===== Extracted text

Last summer, thousands of delegates — representing many more thousands of Republican voters across the state of Texas — gathered and selected their top eight most critical items for our Republican legislators to address in the 87th Legislative Session.
These top eight items were:
1. Election Integrity
2. Religious Freedom
3. Children and Gender Modification (banning child sex-change practices)
4. Abolition of Abortion
5. Constitutional Carry
6. Monument Protection
7. School Choice
8. Ban Taxpayer-Funded Lobbying
In this session, over 1,000 bills will be sent to the Governor, passed by our State Representatives and Senators. We had 11 bills that were sent to the Governor’s desk that pertained to the priorities. Our number one priority, Election Integrity, had one bill that fit the priority language, although there were a few other bills passed regarding the safeguarding of elections. Our big bill, SB 7, died when the Democrats walked out at the last minute, killing the bill. Keep in mind that this was an emergency priority of the Governor and could have been passed far earlier in the session.

==========
===== Record extracts

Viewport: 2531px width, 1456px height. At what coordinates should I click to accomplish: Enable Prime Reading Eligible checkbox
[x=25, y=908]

==========
===== Record extracts

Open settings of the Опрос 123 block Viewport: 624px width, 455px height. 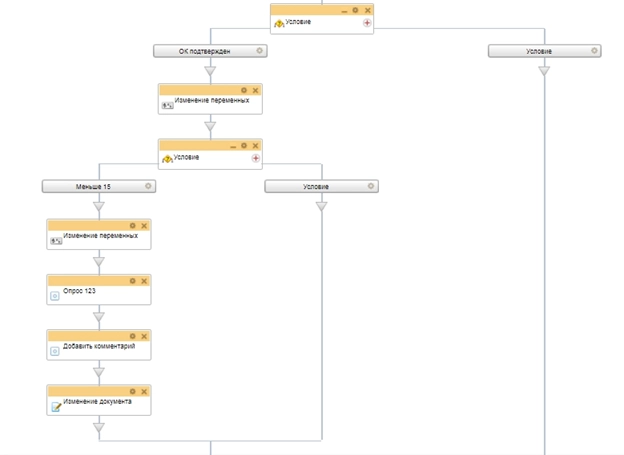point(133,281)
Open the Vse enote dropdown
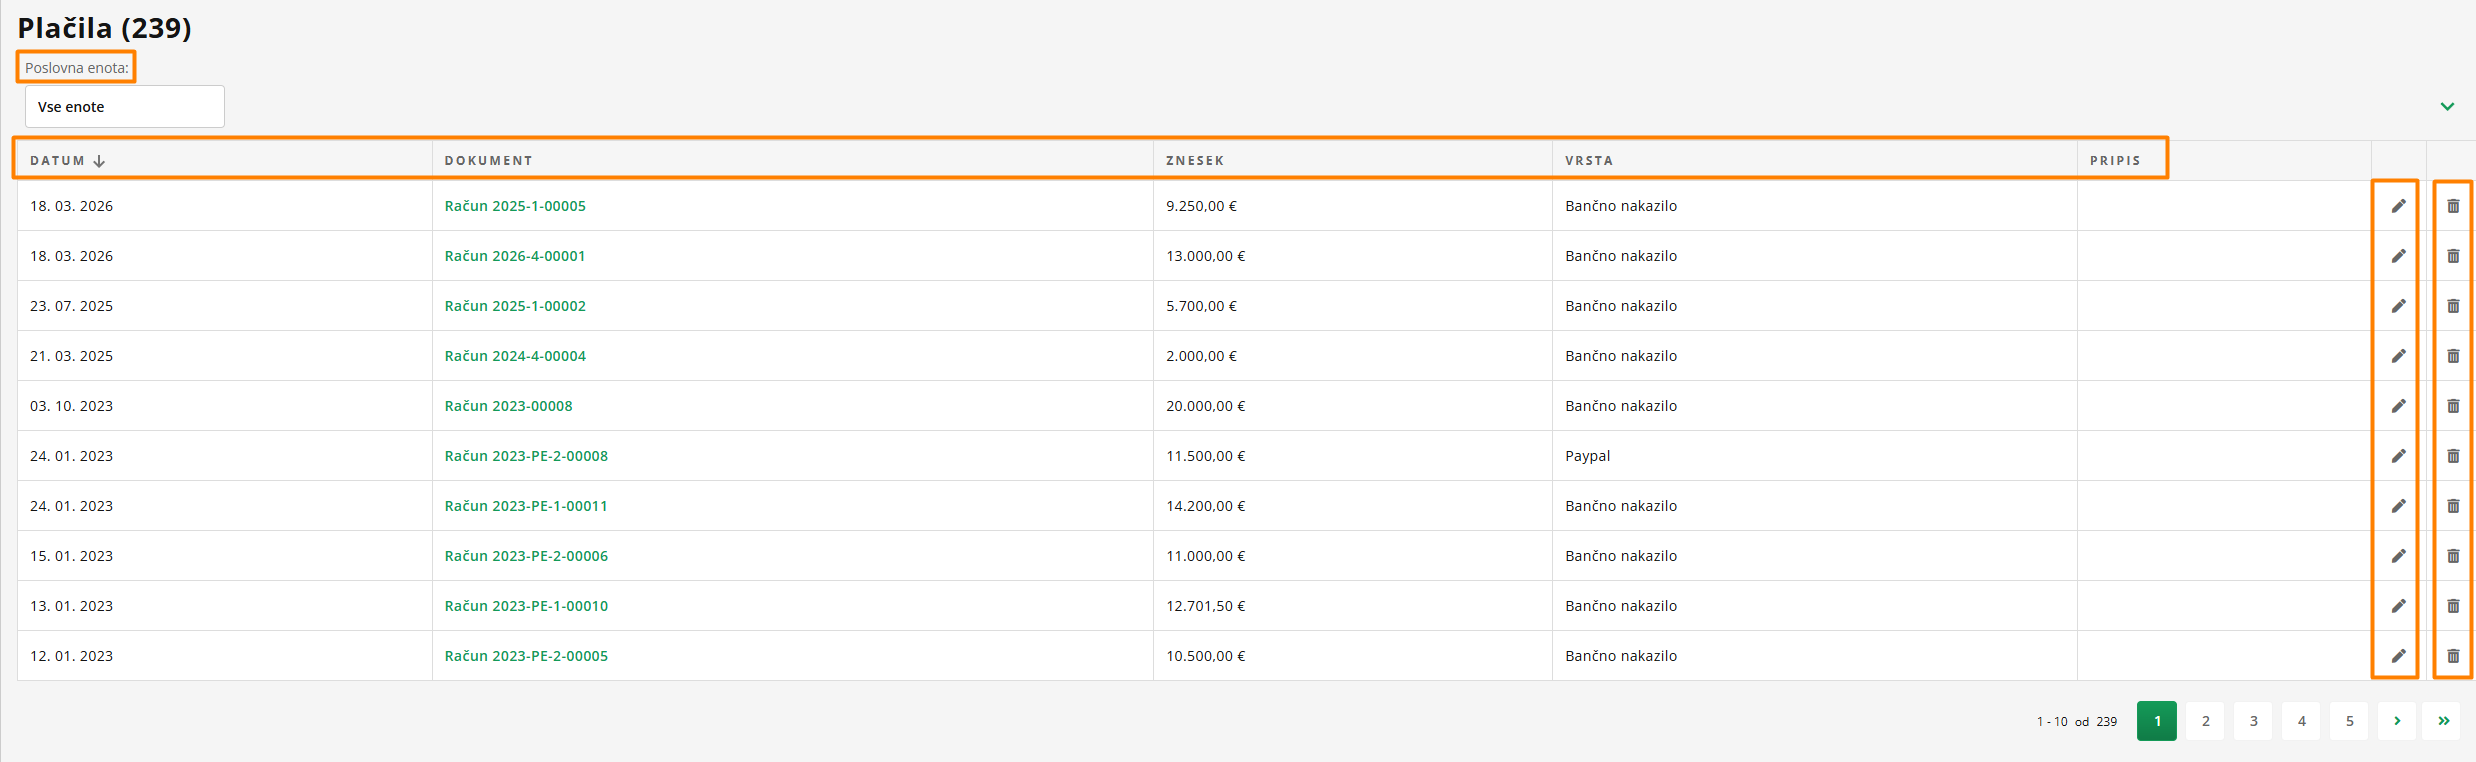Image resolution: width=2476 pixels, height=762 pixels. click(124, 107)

==========
===== Record extracts

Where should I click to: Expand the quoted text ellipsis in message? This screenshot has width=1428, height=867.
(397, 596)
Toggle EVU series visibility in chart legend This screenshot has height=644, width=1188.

==========

→ **Required actions**
(A) Decide whether each statement below agrees with the passage on Texas Republican legislative priorities. For each, answer yes or no and quote the deciding words from the passage.
(i) The delegates chose eight top items for Republican legislators to address in the 87th Legislative Session.
(ii) Eleven bills pertaining to the priorities were sent to the Governor's desk.
(iii) SB 7 died when Republican legislators walked out at the last minute.
(B) Carry the passage on Texas Republican legislative priorities forward, beginning after its final sentence.

→ **Responses for each task**
(A)
(i) Yes: "gathered and selected their top eight most critical items for our Republican legislators to address in the 87th Legislative Session."
(ii) Yes: "We had 11 bills that were sent to the Governor’s desk that pertained to the priorities."
(iii) No: "Our big bill, SB 7, died when the Democrats walked out at the last minute, killing the bill."

(B)
We had 7 bills passed for Religious Freedom, although arguably many of these bills are redundant in regard to freedoms we already enjoy in our Texas and U.S. Constitutions.
We did not have any bills passed protecting freedoms of conscience for healthcare providers.
The most appalling failure was that of protecting children from so-called “sex changes,” by puberty blockers, cross-sex hormones, and sterilizing and mutilating surgery by medical butchers. That our legislators could not see fit to prevent this child abuse is beyond any rational understanding. Reps. Toth and Krause had good bills, as did Sens. Perry and Hall. These bills were slow walked by Reps. Klick, Burrows, Phelan, and the Calendars Committee. The Senate did a decent job getting bills heard and over to the House, and Rep. Slaton did his best to get amendments added to other bills to protect kids. A shell game was played as the House reps moved various bills around to eat up the time.
We had no true Abolition of Abortion bills passed, although we did pass a “Heartbeat Bill” and one known as the “trigger” bill, that bans abortion if Roe v. Wade is repealed. Again, arguably, abortion is not a right under the Constitution. If Texas actually agreed to follow it, we would not need this bill. However, if we can save babies’ lives then this bill will be a huge success.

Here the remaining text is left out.